Slit-lamp biomicroscopic photograph of the Vue+.
Regulatory Status and Results
The Raindrop has received CE mark in the European Union and the US IDE is submitted and the company recently completed the first phase of US FDA clinical trials. Sharma and colleagues reported data on 8 near-plano presbyopic eyes with the 1.5-mm inlay placed under a microkeratome created lamellar flap. All eyes implanted retained 20/32 or better UCNA at 2 years postoperatively. The mean gain in UCNA was 3.6 lines with a binocular mesopic UCDA of 20/25 or better for all patients. All subjects reported that they were satisfied with the surgery and able to perform typical near tasks without glasses. In a concomitant animal study, the implanted eyes remained clear without any reaction to the corneal inlay. Slit-lamp examination at 1 year revealed clear corneas and histology data suggest that the inlay appeared to be inert (GD Sharma et al. 2010; ARVO Abstract 813, unpublished).
Refractive Annular Add Lenticule
The Flexivue Microlens (Presbia, Amsterdam, the Netherlands) is the only corneal inlay in development utilizing refractive add power. The Microlens is composed of a hydrophilic acrylic polymer, measuring 3 mm in diameter with an edge thickness of 20 μm. This bifocal optical inlay has separate distance and near focal points. The central zone is free of refractive power, and the peripheral zone has a standard refractive power with an index of refraction higher than that of the cornea generating +1.25 to +3.00 D of add power. The Microlens is inserted into a stromal pocket with an insertion device into the nondominant eye concentric with the estimated line of sight.

[Pixel coordinate grounding data]

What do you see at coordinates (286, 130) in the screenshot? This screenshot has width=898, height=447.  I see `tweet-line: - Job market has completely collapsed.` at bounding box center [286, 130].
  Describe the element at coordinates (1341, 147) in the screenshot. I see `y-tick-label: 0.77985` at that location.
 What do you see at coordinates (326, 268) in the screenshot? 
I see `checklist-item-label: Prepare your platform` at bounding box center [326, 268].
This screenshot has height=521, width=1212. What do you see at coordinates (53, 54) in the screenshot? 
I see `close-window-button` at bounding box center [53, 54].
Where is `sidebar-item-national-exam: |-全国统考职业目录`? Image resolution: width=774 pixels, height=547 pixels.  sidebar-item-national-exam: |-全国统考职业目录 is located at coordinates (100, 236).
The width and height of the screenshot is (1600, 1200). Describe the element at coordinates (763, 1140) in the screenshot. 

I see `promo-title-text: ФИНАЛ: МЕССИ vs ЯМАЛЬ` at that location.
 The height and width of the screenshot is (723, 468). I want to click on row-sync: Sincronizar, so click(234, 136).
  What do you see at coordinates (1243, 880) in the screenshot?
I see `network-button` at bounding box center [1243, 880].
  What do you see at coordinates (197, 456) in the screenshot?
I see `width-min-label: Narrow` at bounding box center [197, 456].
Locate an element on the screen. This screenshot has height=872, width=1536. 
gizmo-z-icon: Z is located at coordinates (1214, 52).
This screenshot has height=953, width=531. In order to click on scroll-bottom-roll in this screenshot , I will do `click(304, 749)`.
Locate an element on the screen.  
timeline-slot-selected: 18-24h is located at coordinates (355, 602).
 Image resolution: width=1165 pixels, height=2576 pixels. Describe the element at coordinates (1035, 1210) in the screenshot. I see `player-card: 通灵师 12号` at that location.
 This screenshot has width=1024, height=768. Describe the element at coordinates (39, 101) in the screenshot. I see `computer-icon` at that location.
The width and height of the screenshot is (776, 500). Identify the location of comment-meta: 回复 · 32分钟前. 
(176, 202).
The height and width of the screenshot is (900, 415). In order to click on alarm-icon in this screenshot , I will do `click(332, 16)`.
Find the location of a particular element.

### Required work
**1.** In the corneal inlay text, what gives the Flexivue Microlens its add power for near vision, and what does the central zone contribute?
**2.** According to the corneal inlay text, what material is the Flexivue Microlens made of?
**3.** Continue the text on corneal inlays from its last sentence.

### Response list
**1.** The peripheral zone has a refractive index higher than that of the cornea, which generates +1.25 to +3.00 D of add power. The central zone has no refractive power, so the inlay has separate distance and near focal points.

**2.** A hydrophilic acrylic polymer.

**3.**
Regulatory Status and Results
The Flexivue Microlens has received the CE mark in Europe. Initial data from Europe and Latin America are promising, and clinical trials are underway to demonstrate safety and efficacy of this device. In a study of 43 patients (average age, 52 y) with a mean preoperative UCDA of 20/20 and mean UCNA of 20/50, all patients had an increase in the UCNVA after 1 week. By 1 year, 93% of patients had an UCNA of J2 or better.
Multifocal Refractive Inlay
The Icolens (Neoptics AG, Hunenburg, Switzerland) is the most recent corneal inlay in development. This hydrophilic acrylic hydrogel lens combines a neutral central zone with a peripheral optical zone of 3 D. This bifocal design delivers 2 images on the retina simultaneously, like a multifocal intraocular lenses (IOL). Distance vision is preserved with combined refractive effects of the pupil surrounding the lens and the central (neutral) zone of the lens. The peripheral positive refractive power of the lens provides near vision correction. This lens uses a proprietary inserter to deploy the inlay into a femtosecond enabled corneal pocket. At the time of this publication, data were not available for review.